Posts Tagged ‘methods’

Surveying Change

Social historians studying the twentieth century have an advantage specialists in earlier centuries do not. Survey research, which began seriously in the 1930s, allows the former to know what average people reported about their attitudes and actions in ways that no documentary archive can even approximate (here, for example). To track changes over the decades in attitudes and action accurately, not only should the samples drawn in different eras be comparable, the questions asked should be the same – whether they are about church attendance, political participation, racial views, whatever. As the noted sociologist Otis Dudley Duncan reportedly stated, “If you want to measure change, don’t change the measure” – i.e., the wording of question.

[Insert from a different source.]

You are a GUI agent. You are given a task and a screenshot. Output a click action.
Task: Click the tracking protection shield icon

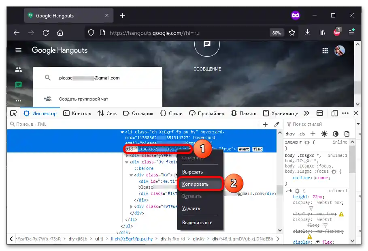tap(91, 33)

Wise advice. But there is a problem: Sometimes the words themselves change meaning.

I was sharply reminded of this issue recently when leading a team that was putting together a survey. I had jotted down a phrase to use in a question: “in order to keep things straight.” Graduate students quickly objected. You can’t use straight because of its sexual connotations. I was well-aware that the word gay had been transformed. Tom W. Smith, a dean of survey research, noted that the Gallup Poll’s 1954 question, “Which American city do you think has the gayest night life?,” did not mean the same thing just 30 years later. Now, neither does straight.

Survey designers cannot fully rely on fixed meanings. Paradoxically, the pollsters’ craft requires judgments about social change in order to write the questions to measure social change. (For related discussions of how words’ histories can affect psychological testing, see this earlier post and here.)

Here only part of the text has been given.